Jung’s view of neurosis differs radically from the classical reductive approach, but it does not substantially change what happens in analysis. Activated fantasies still have to be brought to light, because the energy needed for life is attached to them. The object, however, is not to reveal a supposed root cause of the neurosis but to establish a connection between consciousness and the unconscious that will result in the renewed progression of energy.

Night sea journey
An archetypal motif in mythology, psychologically associated with depression and the loss of energy characteristic of neurosis.

The night sea journey is a kind of descensus ad inferos–a descent into Hades and a journey to the land of ghosts somewhere beyond this world, beyond consciousness, hence an immersion in the unconscious.["The Psychology of the Transference," CW 16, par. 455.]

Mythologically, the night sea journey motif usually involves being swallowed by a dragon or sea monster. It is also represented by imprisonment or crucifixion, dismemberment or abduction, experiences traditionally weathered by sun-gods and heroes: Gilgamesh, Osiris, Christ, Dante, Odysseus, Aeneas. In the language of the mystics it is the dark night of the soul.

Jung interpreted such legends symbolically, as illustrations of the regressive movement of energy in an outbreak of neurosis and its potential progression.

The hero is the symbolical exponent of the movement of libido. Entry into the dragon is the regressive direction, and the journey to the East (the “night sea journey”) with its attendant events symbolizes the effort to adapt to the conditions of the psychic inner world. The complete swallowing up and disappearance of the hero in the belly of the dragon represents the complete withdrawal of interest from the outer world. The overcoming of the monster from within is the achievement of adaptation to the conditions of the inner world, and the emergence (“slipping out”) of the hero from the monster’s belly with the help of a bird, which happens at the moment of sunrise, symbolizes the recommencement of progression.["On Psychic Energy," CW 8, par. 68.]

All the night sea journey myths derive from the perceived behavior of the sun, which, in Jung’s lyrical image, “sails over the sea like an immortal god who every evening is immersed in the maternal waters and is born anew in the morning.["Symbols of the Mother and of Rebirth,"CW 5, par. 306.] The sun going down, analogous to the loss of energy in a depression, is the necessary prelude to rebirth. Cleansed in the healing waters (the unconscious), the sun (ego-consciousness) lives again.

Nigredo
An alchemical term, corresponding psychologically to the mental disorientation that typically arises in the process of assimilating unconscious contents, particularly aspects of the shadow.

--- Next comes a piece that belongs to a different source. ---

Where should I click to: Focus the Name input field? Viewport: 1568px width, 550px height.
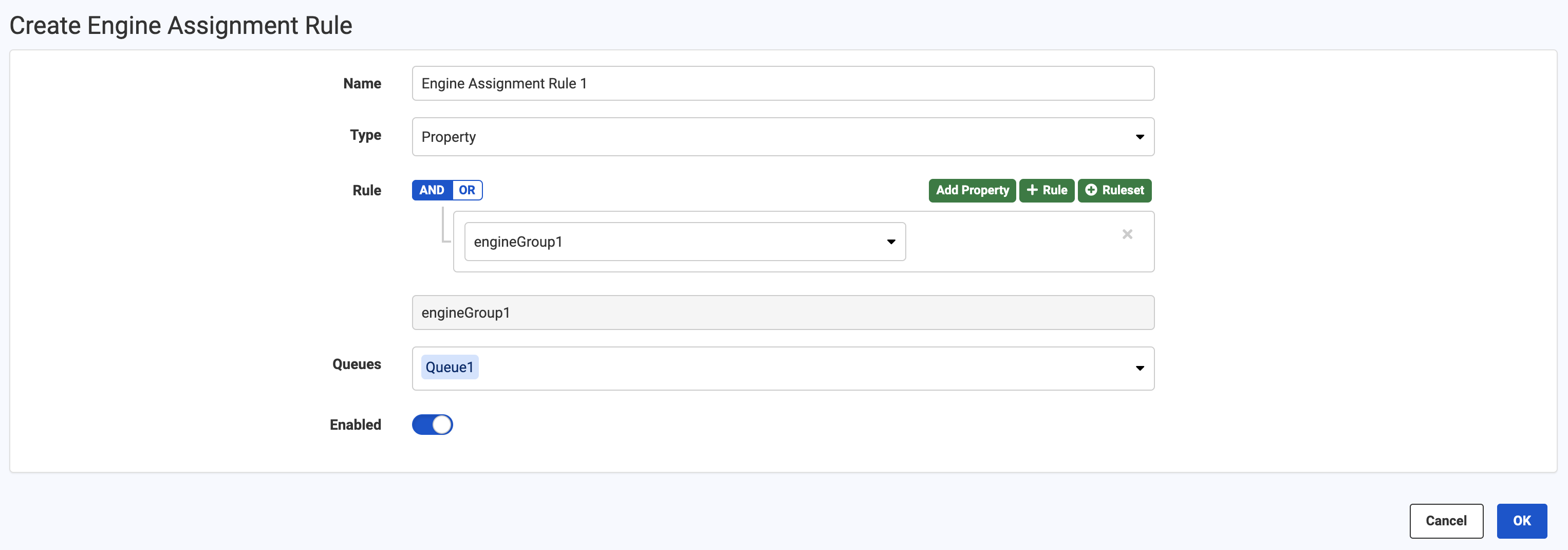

Self-knowledge is an adventure that carries us unexpectedly far and deep. Even a moderately comprehensive knowledge of the shadow can cause a good deal of confusion and mental darkness, since it gives rise to personality problems which one had never remotely imagined before. For this reason alone we can understand why the alchemists called their nigredo melancholia, “a black blacker than black,” night, an affliction of the soul, confusion, etc., or, more pointedly, the “black raven.” For us the raven seems only a funny allegory, but for the medieval adept it was . . . a well-known allegory of the devil.["The Conjunction," CW 14, par. 741.]

Numinous
Descriptive of persons, things or situations having a deep emotional resonance, psychologically associated with experiences of the self.

Numinous, like numinosity, comes from Latin numinosum, referring to a dynamic agency or effect independent of the conscious will.

Religious teaching as well as the consensus gentium always and everywhere explain this experience as being due to a cause external to the individual. The numinosum is either a quality belonging to a visible object or the influence of an invisible presence that causes a peculiar alteration of consciousness.["Psychology and Religion," CW 11, par. 6.]